### SUPPLIED DATA
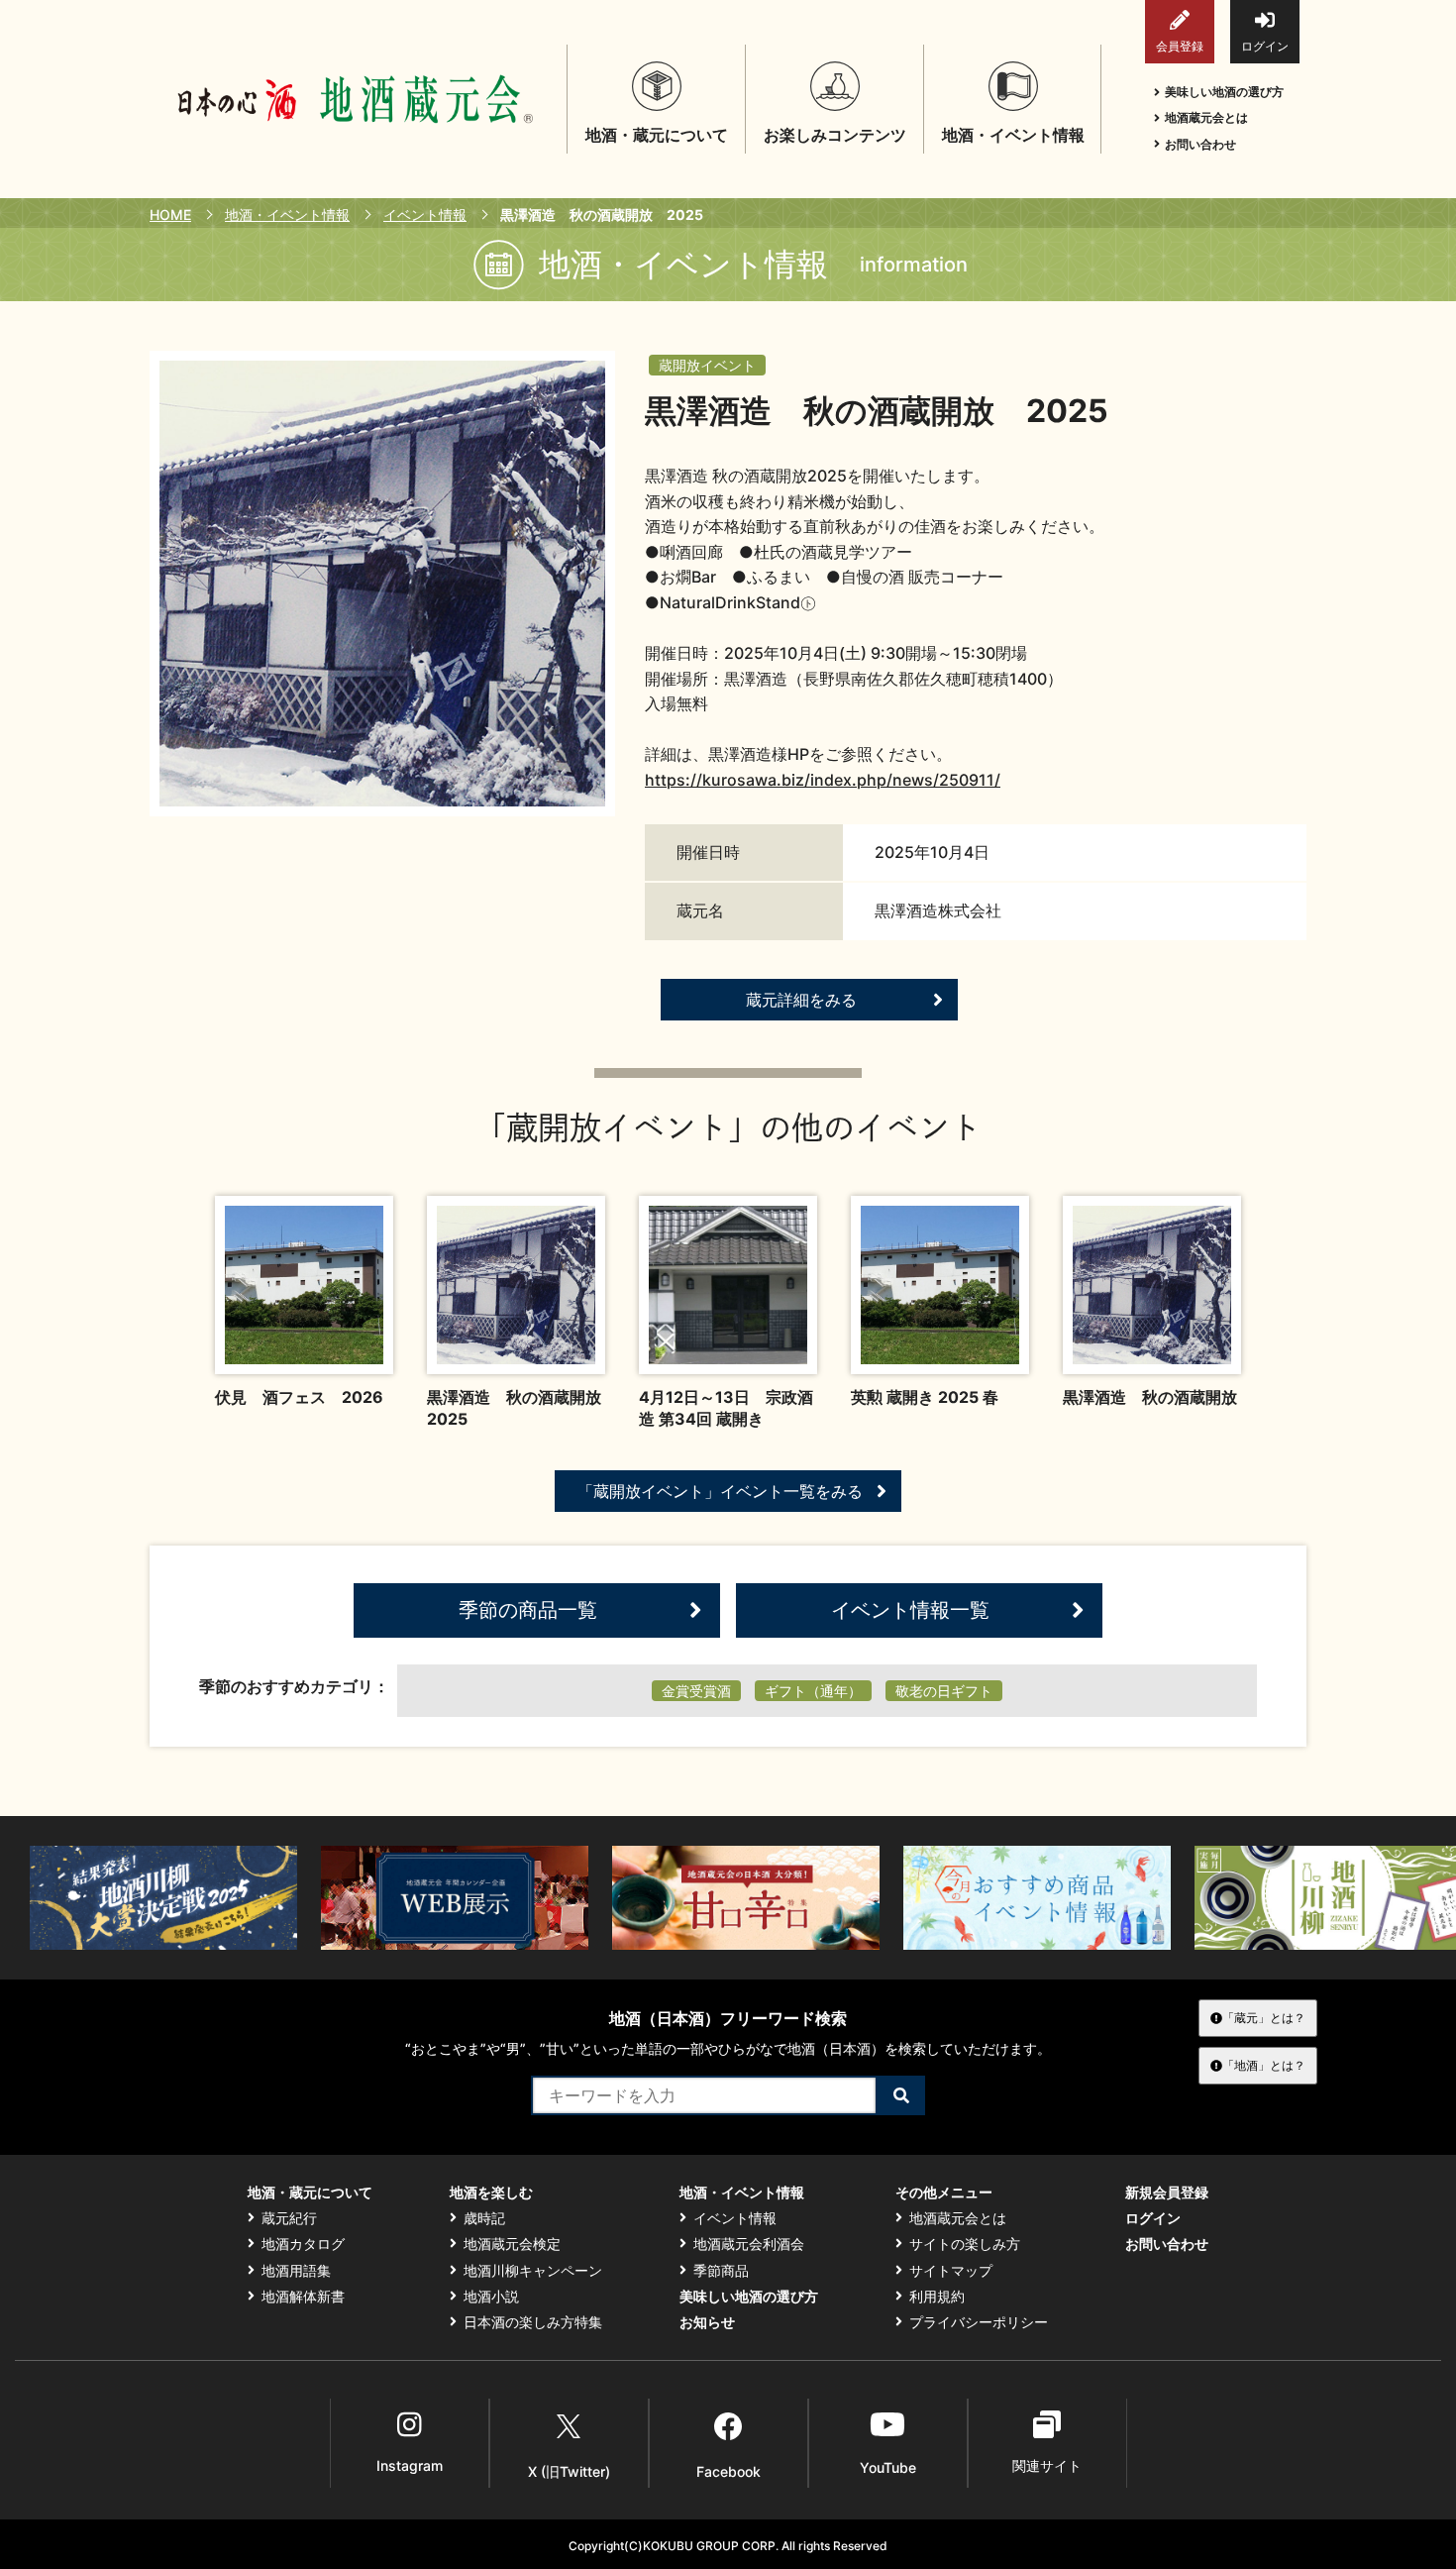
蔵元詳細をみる (801, 1000)
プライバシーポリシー (978, 2322)
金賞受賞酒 (696, 1690)
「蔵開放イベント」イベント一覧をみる (720, 1491)
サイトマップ (950, 2271)
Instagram (409, 2465)
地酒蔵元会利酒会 (748, 2244)
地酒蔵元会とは (1206, 117)
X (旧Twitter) (569, 2471)
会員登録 (1179, 46)
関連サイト (1047, 2465)
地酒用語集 (296, 2271)
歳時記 (484, 2218)
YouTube (888, 2467)
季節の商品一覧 (528, 1610)
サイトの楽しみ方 (964, 2244)
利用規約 (937, 2296)
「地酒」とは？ (1263, 2065)
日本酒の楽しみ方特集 (533, 2322)
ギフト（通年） (813, 1690)
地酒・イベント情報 (287, 214)
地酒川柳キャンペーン (533, 2271)
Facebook (728, 2471)
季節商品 (721, 2271)
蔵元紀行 (289, 2218)
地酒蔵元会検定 (512, 2244)
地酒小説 (491, 2296)
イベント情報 (425, 214)
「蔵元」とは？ (1263, 2017)
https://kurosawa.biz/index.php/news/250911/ (822, 780)
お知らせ (707, 2322)
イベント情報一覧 (910, 1610)
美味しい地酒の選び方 (1224, 91)
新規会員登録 (1166, 2192)
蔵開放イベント (707, 365)
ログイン (1265, 46)
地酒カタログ (303, 2244)
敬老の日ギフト (943, 1690)
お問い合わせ (1200, 144)
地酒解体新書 (303, 2296)
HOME (170, 214)
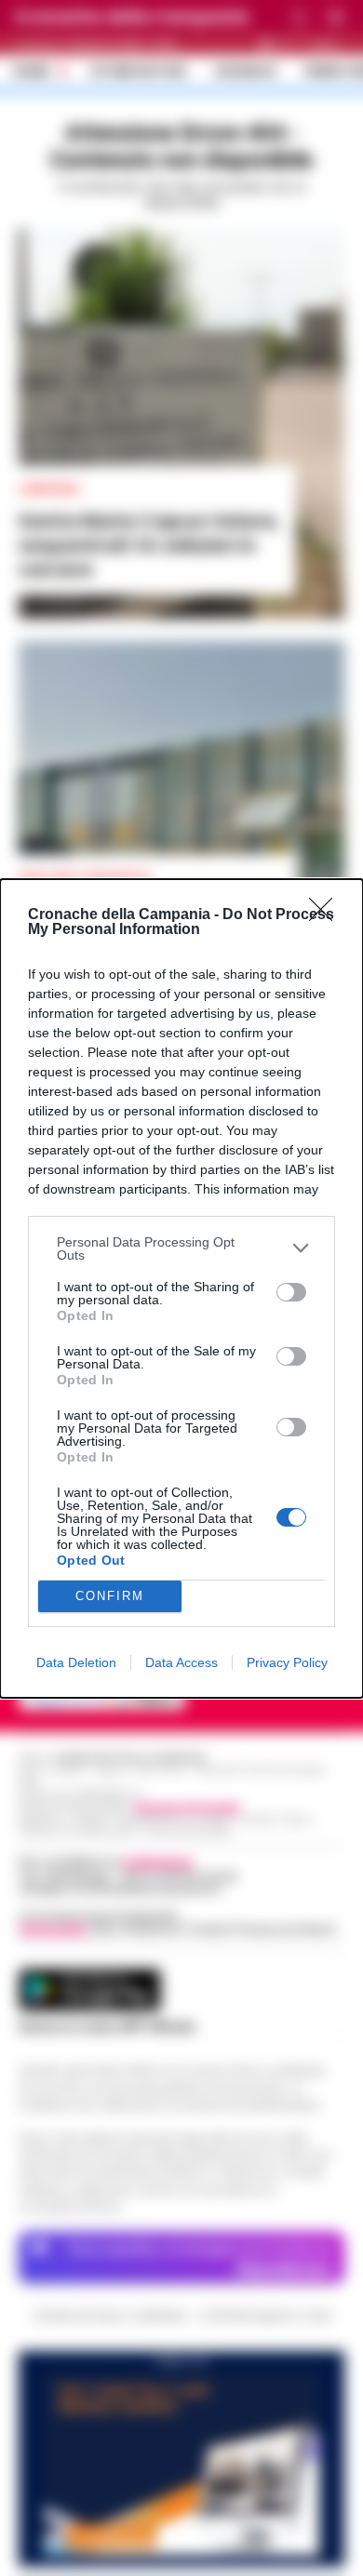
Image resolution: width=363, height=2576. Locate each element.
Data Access (181, 1662)
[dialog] (181, 1288)
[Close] (326, 915)
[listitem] (181, 1248)
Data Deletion (76, 1662)
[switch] (291, 1292)
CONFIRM (109, 1596)
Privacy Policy (287, 1662)
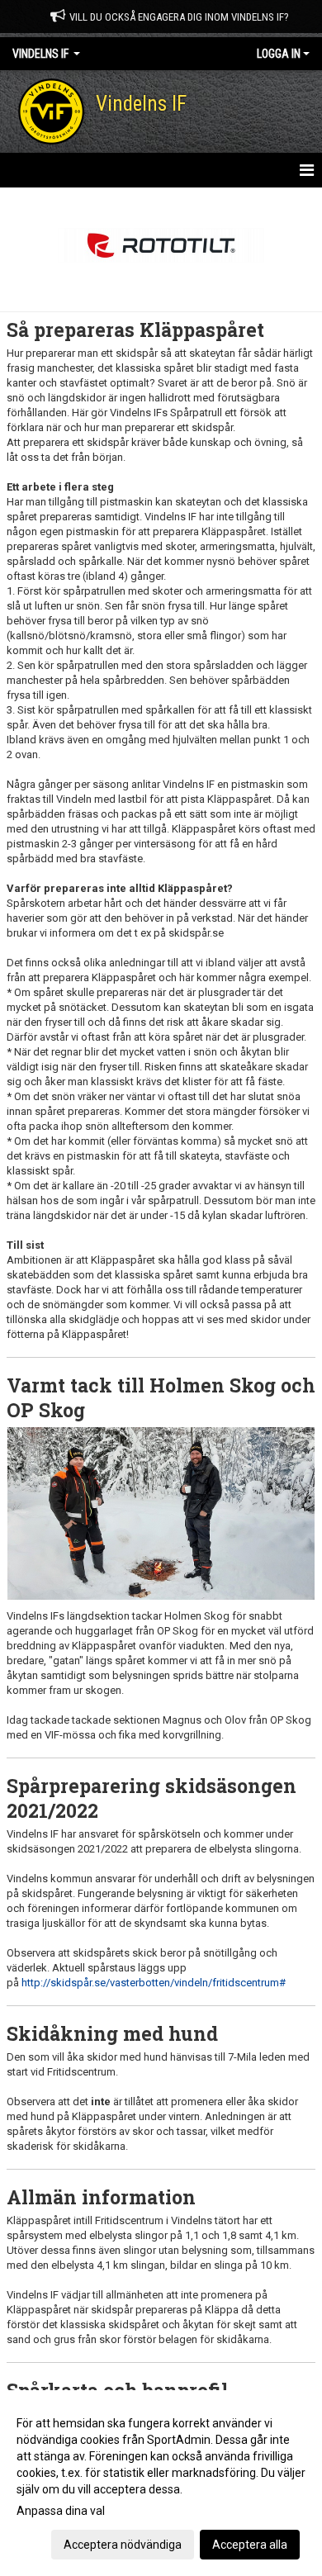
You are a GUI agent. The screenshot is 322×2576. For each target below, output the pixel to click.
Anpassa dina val (61, 2510)
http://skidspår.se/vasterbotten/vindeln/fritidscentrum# (153, 1982)
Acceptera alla (249, 2544)
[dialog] (161, 2483)
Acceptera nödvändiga (123, 2544)
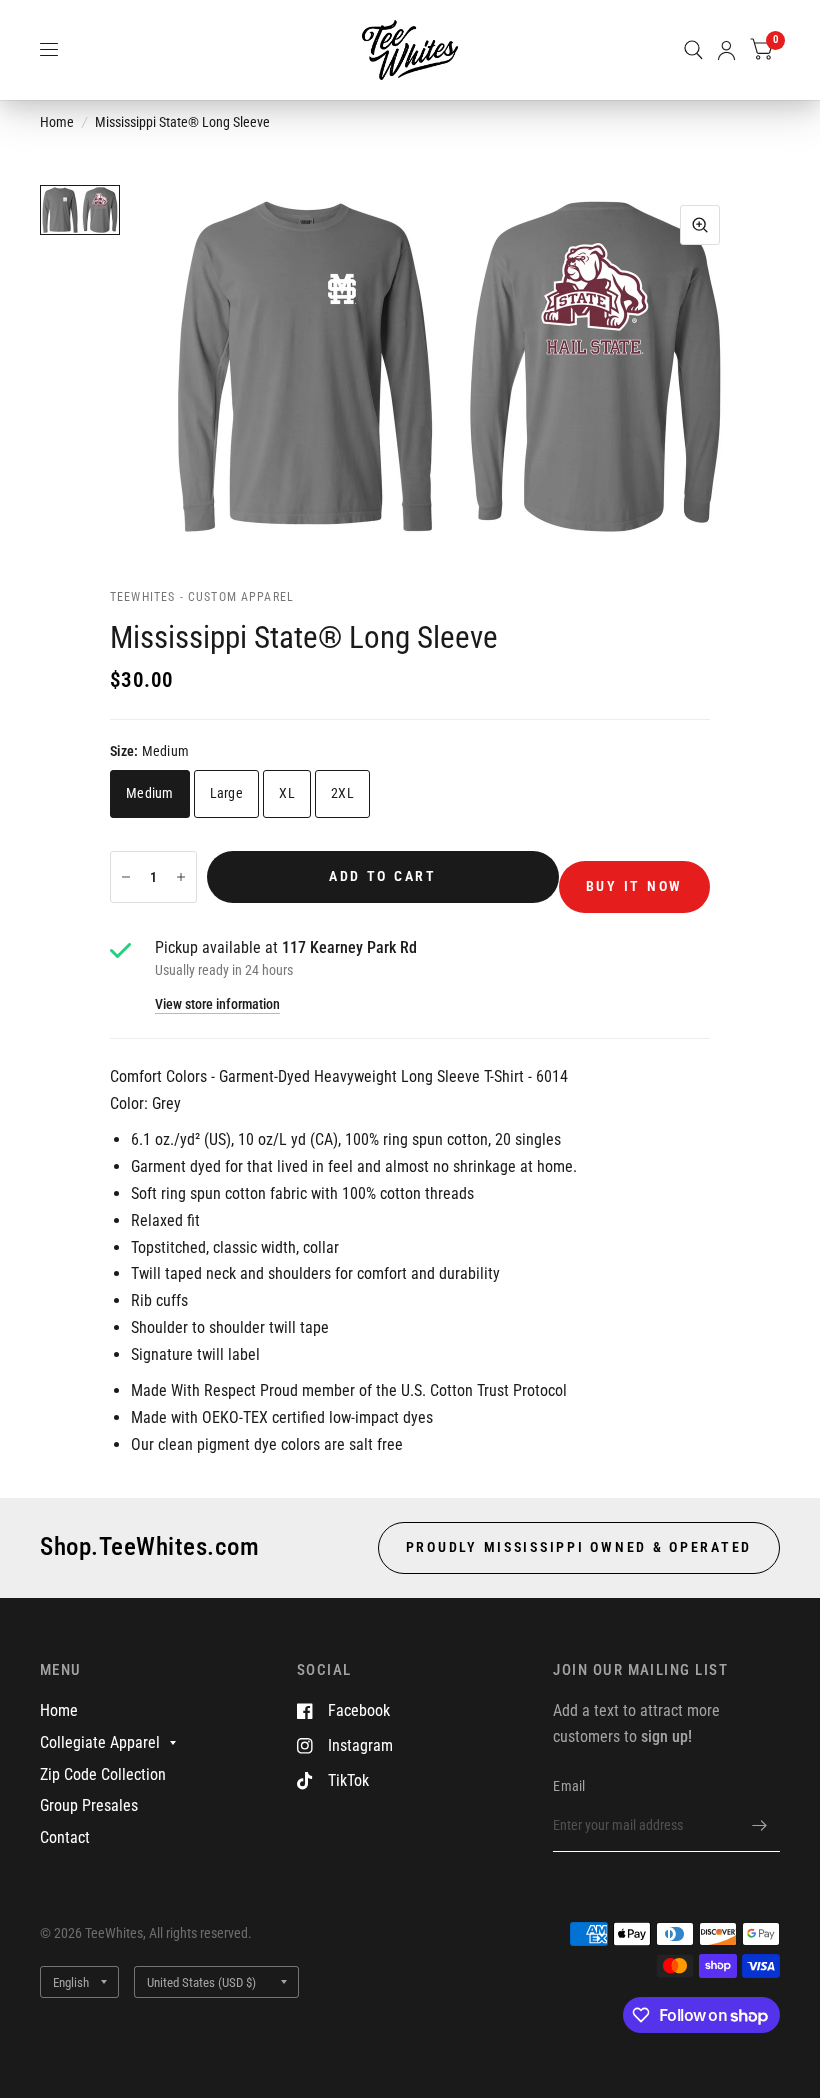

### WORK ORDER
In the listing above, some lines may hold the string "each". Report how many, and nothing more.

### SOLUTION FOR THIS PROBLEM
2